- **AIM OF THE EXERCISE**
Of the lines in the data below, write out exactly those from the one holding "Screenshot is 412x1256." through the one holding "墨绿 (11, 2181)", both included.

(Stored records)
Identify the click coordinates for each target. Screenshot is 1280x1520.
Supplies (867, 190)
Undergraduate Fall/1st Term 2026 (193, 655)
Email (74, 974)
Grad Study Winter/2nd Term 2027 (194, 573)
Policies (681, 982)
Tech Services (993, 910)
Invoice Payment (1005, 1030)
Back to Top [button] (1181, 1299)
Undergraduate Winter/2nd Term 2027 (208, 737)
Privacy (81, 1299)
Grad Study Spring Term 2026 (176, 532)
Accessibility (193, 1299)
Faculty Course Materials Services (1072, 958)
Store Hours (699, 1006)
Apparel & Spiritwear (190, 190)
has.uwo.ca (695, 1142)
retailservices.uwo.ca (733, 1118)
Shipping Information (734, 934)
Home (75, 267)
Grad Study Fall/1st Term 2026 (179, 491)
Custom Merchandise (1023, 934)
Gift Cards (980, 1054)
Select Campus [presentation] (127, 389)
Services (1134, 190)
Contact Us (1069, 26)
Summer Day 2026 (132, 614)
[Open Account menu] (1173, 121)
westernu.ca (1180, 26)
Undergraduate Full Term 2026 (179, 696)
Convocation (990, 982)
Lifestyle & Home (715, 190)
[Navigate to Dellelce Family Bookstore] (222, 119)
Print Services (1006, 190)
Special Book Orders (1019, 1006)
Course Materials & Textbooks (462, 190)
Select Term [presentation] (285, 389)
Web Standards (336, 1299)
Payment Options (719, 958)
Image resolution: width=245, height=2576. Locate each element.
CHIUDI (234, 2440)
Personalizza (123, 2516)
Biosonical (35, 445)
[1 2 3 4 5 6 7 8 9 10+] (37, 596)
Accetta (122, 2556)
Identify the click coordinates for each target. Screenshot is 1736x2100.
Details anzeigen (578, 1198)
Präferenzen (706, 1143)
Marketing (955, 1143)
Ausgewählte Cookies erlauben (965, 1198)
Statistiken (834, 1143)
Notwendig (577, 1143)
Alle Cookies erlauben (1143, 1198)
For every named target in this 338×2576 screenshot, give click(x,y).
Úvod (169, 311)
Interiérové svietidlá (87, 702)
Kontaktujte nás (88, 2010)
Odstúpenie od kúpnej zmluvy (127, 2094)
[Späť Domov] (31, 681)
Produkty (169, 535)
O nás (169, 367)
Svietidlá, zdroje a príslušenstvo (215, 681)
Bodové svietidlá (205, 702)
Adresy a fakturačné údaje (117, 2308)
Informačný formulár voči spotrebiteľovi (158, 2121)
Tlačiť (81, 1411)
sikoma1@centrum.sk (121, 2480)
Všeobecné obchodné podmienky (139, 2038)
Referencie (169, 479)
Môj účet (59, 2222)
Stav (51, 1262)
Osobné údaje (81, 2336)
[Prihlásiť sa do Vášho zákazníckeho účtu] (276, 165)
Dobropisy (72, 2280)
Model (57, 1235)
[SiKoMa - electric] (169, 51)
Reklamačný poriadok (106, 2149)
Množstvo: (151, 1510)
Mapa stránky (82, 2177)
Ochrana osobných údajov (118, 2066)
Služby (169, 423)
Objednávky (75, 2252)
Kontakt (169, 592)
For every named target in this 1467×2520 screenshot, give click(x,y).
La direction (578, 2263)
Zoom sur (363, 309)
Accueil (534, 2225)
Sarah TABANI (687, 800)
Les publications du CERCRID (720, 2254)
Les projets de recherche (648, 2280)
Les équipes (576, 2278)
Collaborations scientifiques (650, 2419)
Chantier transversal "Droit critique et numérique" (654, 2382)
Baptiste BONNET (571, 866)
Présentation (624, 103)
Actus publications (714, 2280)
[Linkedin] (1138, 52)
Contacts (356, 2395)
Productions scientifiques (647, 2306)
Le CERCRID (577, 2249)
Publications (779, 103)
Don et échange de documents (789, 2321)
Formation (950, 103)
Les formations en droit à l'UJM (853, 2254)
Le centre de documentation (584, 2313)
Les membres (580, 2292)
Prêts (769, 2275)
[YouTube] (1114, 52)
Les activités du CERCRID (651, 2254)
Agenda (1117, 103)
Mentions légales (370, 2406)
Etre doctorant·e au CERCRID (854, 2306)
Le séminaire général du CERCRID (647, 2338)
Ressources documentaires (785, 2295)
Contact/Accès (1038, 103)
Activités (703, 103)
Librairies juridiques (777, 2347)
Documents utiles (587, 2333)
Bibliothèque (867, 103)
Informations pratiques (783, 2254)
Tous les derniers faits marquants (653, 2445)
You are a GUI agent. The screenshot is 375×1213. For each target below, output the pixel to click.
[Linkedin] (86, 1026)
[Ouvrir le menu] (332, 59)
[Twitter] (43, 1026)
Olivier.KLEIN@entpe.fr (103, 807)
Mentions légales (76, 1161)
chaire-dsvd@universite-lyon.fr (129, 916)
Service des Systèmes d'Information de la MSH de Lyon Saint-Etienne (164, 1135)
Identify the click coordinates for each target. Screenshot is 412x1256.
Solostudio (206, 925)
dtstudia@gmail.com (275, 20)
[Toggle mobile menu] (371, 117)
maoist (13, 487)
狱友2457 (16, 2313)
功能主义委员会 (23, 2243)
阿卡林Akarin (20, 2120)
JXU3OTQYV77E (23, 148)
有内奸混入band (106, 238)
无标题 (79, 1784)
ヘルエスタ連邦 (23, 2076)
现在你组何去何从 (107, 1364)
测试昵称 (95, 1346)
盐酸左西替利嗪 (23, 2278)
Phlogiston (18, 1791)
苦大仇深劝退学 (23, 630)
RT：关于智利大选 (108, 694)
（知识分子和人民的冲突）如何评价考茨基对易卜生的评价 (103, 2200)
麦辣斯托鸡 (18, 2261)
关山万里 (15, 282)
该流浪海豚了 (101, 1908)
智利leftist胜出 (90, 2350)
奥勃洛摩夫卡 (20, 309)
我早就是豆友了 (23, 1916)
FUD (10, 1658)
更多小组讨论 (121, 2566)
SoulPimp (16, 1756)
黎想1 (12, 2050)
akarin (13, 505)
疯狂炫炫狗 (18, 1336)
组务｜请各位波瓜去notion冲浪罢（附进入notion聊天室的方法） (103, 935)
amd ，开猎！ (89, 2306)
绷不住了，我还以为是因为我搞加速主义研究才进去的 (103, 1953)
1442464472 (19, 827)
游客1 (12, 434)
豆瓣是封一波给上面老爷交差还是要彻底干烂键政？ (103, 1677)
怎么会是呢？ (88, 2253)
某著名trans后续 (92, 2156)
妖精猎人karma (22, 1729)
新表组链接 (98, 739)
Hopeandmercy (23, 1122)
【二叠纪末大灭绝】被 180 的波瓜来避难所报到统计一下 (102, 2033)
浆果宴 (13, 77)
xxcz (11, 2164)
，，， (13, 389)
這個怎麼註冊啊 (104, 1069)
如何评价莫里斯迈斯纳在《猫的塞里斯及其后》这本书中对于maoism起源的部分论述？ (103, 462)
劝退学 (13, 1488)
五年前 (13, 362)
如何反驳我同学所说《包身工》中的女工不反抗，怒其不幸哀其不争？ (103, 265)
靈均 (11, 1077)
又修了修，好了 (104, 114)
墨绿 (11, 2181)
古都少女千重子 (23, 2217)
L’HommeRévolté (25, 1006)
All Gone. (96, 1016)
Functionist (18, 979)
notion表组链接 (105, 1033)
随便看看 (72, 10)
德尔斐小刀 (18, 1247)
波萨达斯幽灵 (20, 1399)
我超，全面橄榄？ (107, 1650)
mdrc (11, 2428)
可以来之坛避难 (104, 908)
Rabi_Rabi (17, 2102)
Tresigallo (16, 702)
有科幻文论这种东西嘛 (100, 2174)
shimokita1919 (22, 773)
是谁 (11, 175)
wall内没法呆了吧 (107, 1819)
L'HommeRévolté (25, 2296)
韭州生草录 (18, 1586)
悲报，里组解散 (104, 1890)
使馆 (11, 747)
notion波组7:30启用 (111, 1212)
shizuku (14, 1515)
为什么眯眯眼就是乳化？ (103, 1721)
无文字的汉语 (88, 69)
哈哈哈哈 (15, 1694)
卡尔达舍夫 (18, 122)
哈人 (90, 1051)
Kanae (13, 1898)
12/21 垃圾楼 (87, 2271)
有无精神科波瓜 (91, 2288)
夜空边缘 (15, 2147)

- **PROBLEM SOLUTION**
Identify the click coordinates for each target. Screenshot is 412x1256.
Solostudio (206, 925)
dtstudia@gmail.com (275, 20)
[Toggle mobile menu] (371, 117)
maoist (13, 487)
狱友2457 (16, 2313)
功能主义委员会 (23, 2243)
阿卡林Akarin (20, 2120)
JXU3OTQYV77E (23, 148)
有内奸混入band (106, 238)
无标题 (79, 1784)
ヘルエスタ連邦 (23, 2076)
现在你组何去何从 (107, 1364)
测试昵称 (95, 1346)
盐酸左西替利嗪 (23, 2278)
Phlogiston (18, 1791)
苦大仇深劝退学 (23, 630)
RT：关于智利大选 (108, 694)
（知识分子和人民的冲突）如何评价考茨基对易卜生的评价 (103, 2200)
麦辣斯托鸡 (18, 2261)
关山万里 (15, 282)
该流浪海豚了 (101, 1908)
智利leftist胜出 (90, 2350)
奥勃洛摩夫卡 (20, 309)
我早就是豆友了 (23, 1916)
FUD (10, 1658)
更多小组讨论 (121, 2566)
SoulPimp (16, 1756)
黎想1 (12, 2050)
akarin (13, 505)
疯狂炫炫狗 (18, 1336)
组务｜请各位波瓜去notion冲浪罢（附进入notion聊天室的方法） (103, 935)
amd ，开猎！ (89, 2306)
绷不住了，我还以为是因为我搞加速主义研究才进去的 (103, 1953)
1442464472 (19, 827)
游客1 (12, 434)
豆瓣是封一波给上面老爷交差还是要彻底干烂键政？ (103, 1677)
怎么会是呢？ (88, 2253)
某著名trans后续 (92, 2156)
妖精猎人karma (22, 1729)
新表组链接 (98, 739)
Hopeandmercy (23, 1122)
【二叠纪末大灭绝】被 180 的波瓜来避难所报到统计一下 (102, 2033)
浆果宴 (13, 77)
xxcz (11, 2164)
，，， (13, 389)
這個怎麼註冊啊 (104, 1069)
如何评价莫里斯迈斯纳在《猫的塞里斯及其后》这本书中对于maoism起源的部分论述？ (103, 462)
劝退学 (13, 1488)
五年前 (13, 362)
如何反驳我同学所说《包身工》中的女工不反抗，怒其不幸哀其不争？ (103, 265)
靈均 (11, 1077)
又修了修，好了 (104, 114)
墨绿 (11, 2181)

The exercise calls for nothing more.